┌─ Data in this exercise
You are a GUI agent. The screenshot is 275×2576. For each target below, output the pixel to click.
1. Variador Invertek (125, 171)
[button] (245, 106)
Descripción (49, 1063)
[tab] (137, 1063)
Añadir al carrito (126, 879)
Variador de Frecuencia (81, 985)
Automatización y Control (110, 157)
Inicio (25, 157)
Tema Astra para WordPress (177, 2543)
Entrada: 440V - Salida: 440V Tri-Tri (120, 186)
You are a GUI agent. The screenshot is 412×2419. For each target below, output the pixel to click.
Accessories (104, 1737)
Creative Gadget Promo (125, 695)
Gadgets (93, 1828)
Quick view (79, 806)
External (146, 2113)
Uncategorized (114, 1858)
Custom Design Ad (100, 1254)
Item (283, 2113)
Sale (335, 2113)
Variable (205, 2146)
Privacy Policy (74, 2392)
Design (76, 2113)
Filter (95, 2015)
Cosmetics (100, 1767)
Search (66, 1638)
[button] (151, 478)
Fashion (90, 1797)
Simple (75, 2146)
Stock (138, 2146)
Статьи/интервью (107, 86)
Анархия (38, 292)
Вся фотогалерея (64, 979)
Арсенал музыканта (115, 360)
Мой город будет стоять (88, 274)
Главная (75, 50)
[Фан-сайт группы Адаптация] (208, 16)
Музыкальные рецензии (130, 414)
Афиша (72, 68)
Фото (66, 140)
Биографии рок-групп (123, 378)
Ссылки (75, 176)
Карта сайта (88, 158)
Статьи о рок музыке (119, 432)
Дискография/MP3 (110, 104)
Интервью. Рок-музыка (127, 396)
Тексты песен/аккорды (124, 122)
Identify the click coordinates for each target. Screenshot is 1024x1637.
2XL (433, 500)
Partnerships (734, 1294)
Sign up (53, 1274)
└─
## Problem
Read the material above and copy out each line holding "agent".

## Answer to the problem
You are a GUI agent. The screenshot is 275×2576. For each target below, output the pixel to click.
You are a GUI agent. The screenshot is 412×2419. For each target below, output the pixel to click.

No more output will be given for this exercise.